Se adentró con mucho éxito, dentro de un estilo periodístico, en la crítica política y social (emblemático su ‘vuelva usted mañana’, con el que fustigó a la elefántica burocracia que todo lo acartona), pero mucho menos conocido es su intento de conciliar las ideas liberales con el catolicismo.
Una época convulsa
Fue la suya una época convulsa, marcada, entre otros acontecimientos, por la Guerra de Independencia contra las tropas napoleónicas, las revoluciones liberales, el nacimiento del constitucionalismo (con el alumbramiento de ‘La Pepa’) y etapas de férreo absolutismo bajo el reinado de Fernando VII.

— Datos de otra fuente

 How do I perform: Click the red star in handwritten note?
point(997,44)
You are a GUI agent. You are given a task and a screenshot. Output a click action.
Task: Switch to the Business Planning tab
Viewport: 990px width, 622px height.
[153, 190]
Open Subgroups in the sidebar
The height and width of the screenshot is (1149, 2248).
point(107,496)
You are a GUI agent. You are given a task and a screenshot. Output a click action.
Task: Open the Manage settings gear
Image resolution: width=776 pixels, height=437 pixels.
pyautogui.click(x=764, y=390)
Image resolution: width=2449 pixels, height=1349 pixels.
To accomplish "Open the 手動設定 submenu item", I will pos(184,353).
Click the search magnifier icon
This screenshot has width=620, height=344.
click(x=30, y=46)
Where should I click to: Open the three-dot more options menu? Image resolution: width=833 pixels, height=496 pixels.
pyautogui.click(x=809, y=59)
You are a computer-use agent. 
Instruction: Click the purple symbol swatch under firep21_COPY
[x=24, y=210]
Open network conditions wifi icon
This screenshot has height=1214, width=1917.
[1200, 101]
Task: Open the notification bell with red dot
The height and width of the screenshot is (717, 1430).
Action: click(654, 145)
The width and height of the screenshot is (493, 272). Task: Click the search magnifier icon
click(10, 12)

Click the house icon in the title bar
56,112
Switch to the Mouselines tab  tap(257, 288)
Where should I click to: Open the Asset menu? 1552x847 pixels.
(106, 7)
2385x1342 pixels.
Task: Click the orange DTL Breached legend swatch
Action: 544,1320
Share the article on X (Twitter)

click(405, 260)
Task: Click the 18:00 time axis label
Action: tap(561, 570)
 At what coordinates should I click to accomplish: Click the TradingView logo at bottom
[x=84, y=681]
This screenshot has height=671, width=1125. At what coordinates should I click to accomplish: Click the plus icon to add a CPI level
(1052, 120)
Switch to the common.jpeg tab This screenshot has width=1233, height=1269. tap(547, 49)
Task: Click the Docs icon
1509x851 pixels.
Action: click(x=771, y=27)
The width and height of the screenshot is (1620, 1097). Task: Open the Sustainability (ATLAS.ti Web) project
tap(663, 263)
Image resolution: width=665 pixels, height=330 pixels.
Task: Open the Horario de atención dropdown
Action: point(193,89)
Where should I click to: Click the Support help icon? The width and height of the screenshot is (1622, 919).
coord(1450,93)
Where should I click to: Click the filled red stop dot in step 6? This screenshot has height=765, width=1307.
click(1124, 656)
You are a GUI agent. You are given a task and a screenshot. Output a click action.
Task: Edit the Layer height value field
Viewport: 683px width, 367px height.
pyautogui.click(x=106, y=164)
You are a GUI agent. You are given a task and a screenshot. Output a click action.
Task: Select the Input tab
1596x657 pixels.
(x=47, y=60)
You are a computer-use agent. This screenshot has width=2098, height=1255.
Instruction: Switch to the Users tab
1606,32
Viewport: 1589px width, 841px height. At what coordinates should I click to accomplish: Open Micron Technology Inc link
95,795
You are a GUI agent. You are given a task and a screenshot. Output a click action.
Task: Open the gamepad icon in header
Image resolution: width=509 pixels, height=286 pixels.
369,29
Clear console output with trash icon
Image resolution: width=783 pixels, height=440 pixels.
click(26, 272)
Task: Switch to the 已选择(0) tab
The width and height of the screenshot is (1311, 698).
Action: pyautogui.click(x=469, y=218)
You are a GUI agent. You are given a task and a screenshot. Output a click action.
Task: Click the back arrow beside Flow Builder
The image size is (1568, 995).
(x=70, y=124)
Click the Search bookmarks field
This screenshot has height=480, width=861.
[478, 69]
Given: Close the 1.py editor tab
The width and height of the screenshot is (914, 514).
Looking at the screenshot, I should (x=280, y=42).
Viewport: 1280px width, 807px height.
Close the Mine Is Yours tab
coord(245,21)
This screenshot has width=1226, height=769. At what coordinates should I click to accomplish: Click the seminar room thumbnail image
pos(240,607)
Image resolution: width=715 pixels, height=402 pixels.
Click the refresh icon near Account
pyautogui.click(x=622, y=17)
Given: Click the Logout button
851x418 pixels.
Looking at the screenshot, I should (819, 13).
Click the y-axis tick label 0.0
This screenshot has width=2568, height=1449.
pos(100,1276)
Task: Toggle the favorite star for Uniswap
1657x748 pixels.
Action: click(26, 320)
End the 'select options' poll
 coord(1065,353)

En ese tiempo, frente a lo que se pueda pensar, la Iglesia estaba dividida: había un clero a favor de la radical unión Iglesia-Estado, de la acumulación de privilegios y tierras por las congregaciones y hasta de la Inquisición… Y había otro sector eclesial que miraba hacia el “frescor” de las ideas abiertas que bullían en otras latitudes europeas.
Fue entonces cuando Larra acometió la ardua labor de traducir del francés a un autor tan controvertido como el sacerdote galo Felicité Robert de Lamennais, quien había abandonado su inicial absolutismo para adentrarse de lleno en el liberalismo, defendiendo cuestiones entonces dignas del anatema, como la total separación de la Iglesia y el Estado, lo que promovía desde el periódico que dirigía, ‘L’Avenir’.
Defensa de la espiritualidad
Fue así como Larra acercó al lector español obras de Lamennais como ‘Palabras de un creyente’. Lo hizo un año antes de su muerte, en 1836, poniendo al libro un sugestivo título: ‘El dogma de los hombres libres’. En su interpelante prólogo, el autor español realiza una vibrante defensa de la espiritualidad y de los valores cristianos, achacando el creciente anticlericalismo de la época a “los malos sacerdotes”, que son “quienes han adulterado la fe para colocarla al servicio de sus propios intereses”.
Casi dos siglos después, estas palabras relucen con una fuerza y una vida especial. Eso sí, a quien no le gustó lo defendido por Lamennais (e intuimos que la llamada de Larra a volver a los orígenes del Evangelio) fue al papa Gregorio XVI, que ya en 1832 lo condenó en la encíclica ‘Mirari vos’.